Vergara vs. California, the lawsuit that sought to overthrow teacher tenure and seniority rules, was itself undone in late August. The California Supreme Court let stand a lower court finding that teachers' job protections aren't necessarily depriving students of their constitutional right to a decent education. Supporters of teacher unions called it a crucial victory for public education; their opponents, who favor a business-style model for public schools, called it a disaster.
The truth is, it's neither. The Vergara case is mostly a sideshow when it comes to efforts to improve education. However easy or difficult it is to fire truly bad teachers, that alone won't make a crucial difference in how well our kids are educated. Instead, we should be looking for more ways to make the majority of teachers — not terrible, not great — into excellent educators.
Bad teachers, much as they can set a student behind, aren't the prevailing experience of most children. Even those who have declared war on tenure estimate that dreadful teachers make up only about 5% of the teaching force. Not surprisingly, the California Teachers Assn. puts the number much lower, at about 1-3%. (Because there is no state-wide evaluation system, there are no hard and fast numbers.)
Using the higher estimate, and depending on how many electives a student takes in middle and high school, it works out to maybe two depressingly weak teachers in a child's K-12 career. Everybody hates getting a bad teacher — but two teachers out of 13 years of schooling?

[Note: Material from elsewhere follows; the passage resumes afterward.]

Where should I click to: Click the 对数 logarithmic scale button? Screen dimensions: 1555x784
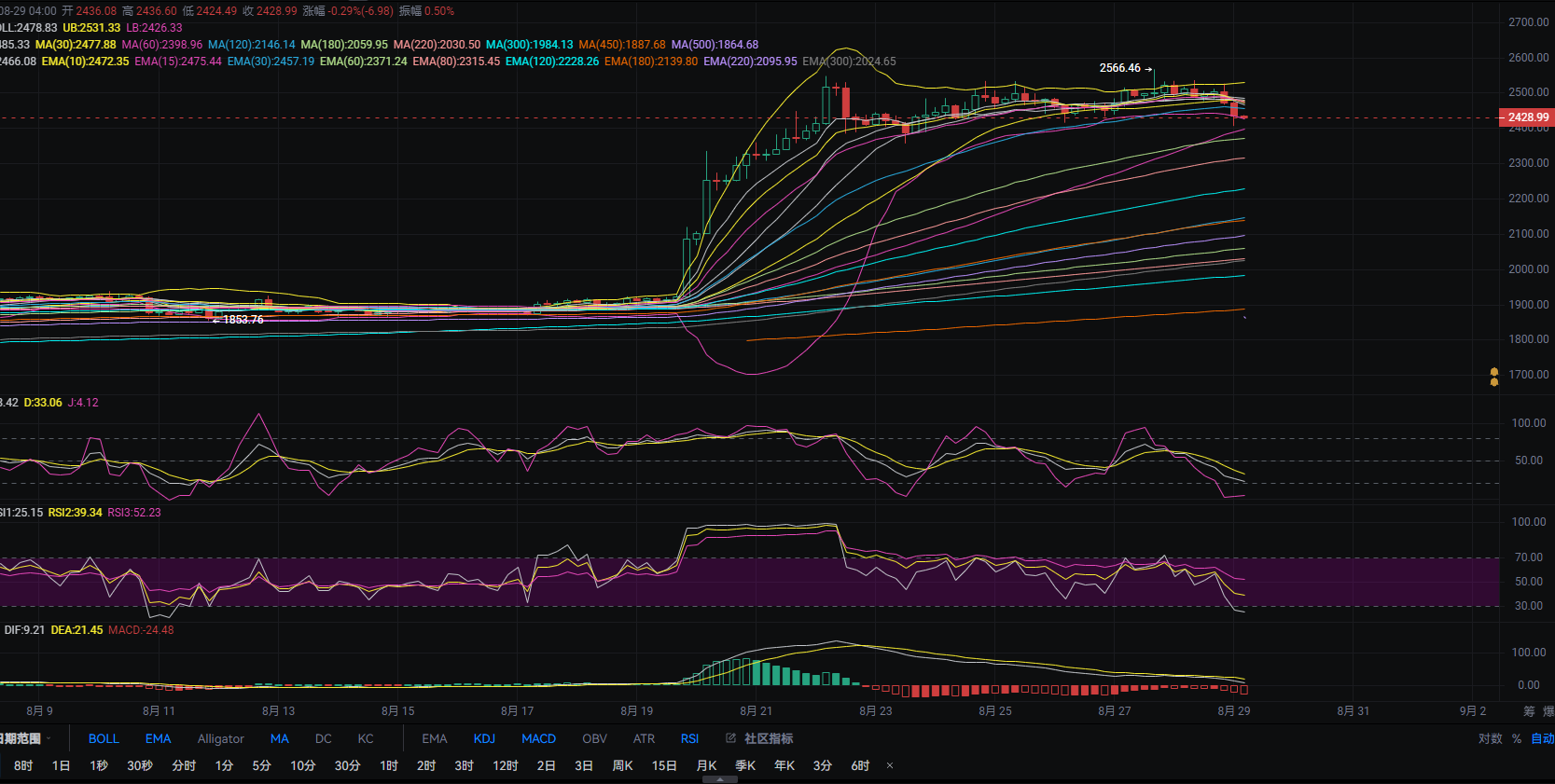click(x=1490, y=738)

Or, if you up the estimate to 7%, three? That doesn't amount to disastrous public education.
Unfortunately, most students and parents can't count many more teachers who in their experience are shining stars of inspiration and knowledge. Instead, schools are populated with good-but-not-great and conscientious-but-middling teachers.
These teachers aren't candidates for firing. Even in workplaces with no job protections, it's a badly run company where employers fire a hefty percentage of their staffs each year. Besides, the theoretically fabulous teachers that would replace those who are let go simply don't exist. There is instead a teacher shortage, a lack of candidates to replace teachers leaving the profession on their own. Yet somehow the conversation about teacher quality is dominated by issues of firing and evaluation.

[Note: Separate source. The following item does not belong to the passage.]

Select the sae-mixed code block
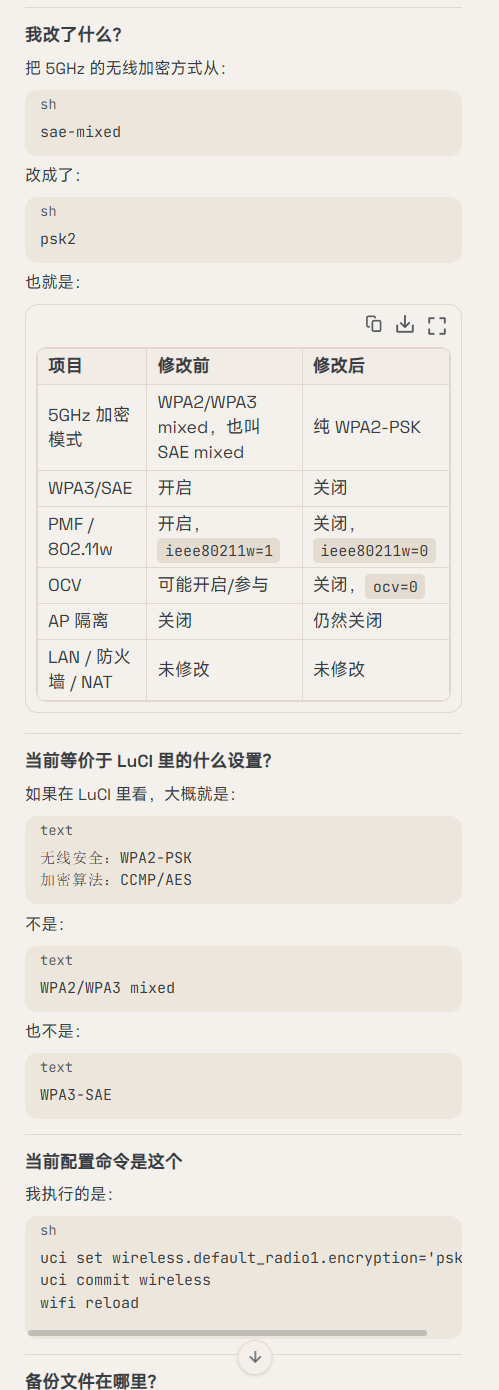The height and width of the screenshot is (1390, 499). 243,123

Creating better teachers is more complicated — and more expensive — than claiming we can drastically improve education with pink slips. But in fact, pretty great teachers can be made. Finland does it, in part, by requiring not one but three levels of practical teaching experience for would-be educators, according to a 2010 Stanford University report, carefully overseen by master educators. (Finland also draws great teaching candidates because the society deeply respects teachers as professionals, on a par with doctors or lawyers.)

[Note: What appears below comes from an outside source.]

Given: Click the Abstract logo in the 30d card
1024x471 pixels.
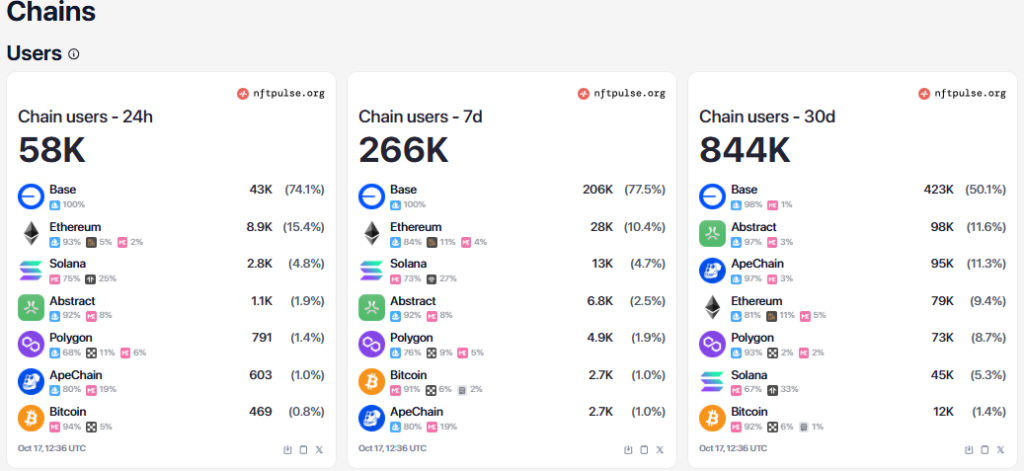Looking at the screenshot, I should coord(713,233).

The Cotsen Foundation for the Art of Teaching is trying to create a similar benefit for Southern California teachers. School by school, it funds great teachers who can then be freed — as in completely released from classroom duties — to lavish time on the practical training of good teachers. Here's how it works: At schools that apply, five to seven teachers who want to improve their skills are selected for two-year fellowships; one outstanding teacher is selected as their mentor. For two years, the mentor sits in on the other teachers' classes every week, helping them see what they do well and how they could do better.
The foundation not only supports the mentor teacher, it pays for substitute teachers so that fellows can visit the classrooms of other greats in the profession in order to soak up their secrets. It videotapes the fellows, so they can literally see what they're doing. And it provides them with experts in the subjects they teach to better their understanding of the subject matter.
This intensive mentoring is happening at 23 schools in L.A. and Orange counties this academic year, including a few in L.A. Unified. At least two-thirds of the schools selected to participate have large numbers of low-income students. Cotsen executive director Jerry Harris says assessments of the program show it's working long term. Teachers cite gains in test scores among their students and dramatic changes in their classroom technique: "I've made most of my growth as a teacher in the last two years rather than in the last 13," said a Long Beach elementary teacher from Long Beach about her fellowship.
That doesn't mean one smallish foundation has found the only answer or the best one to improving schools. But its goal — making adequate teachers great — is more sensible than an all-out war on tenure and seniority. A single inspiring teacher can change a student's life; we can't fire our way to that goal.
Karin Klein is a freelance writer based in Southern California who frequently writes about education.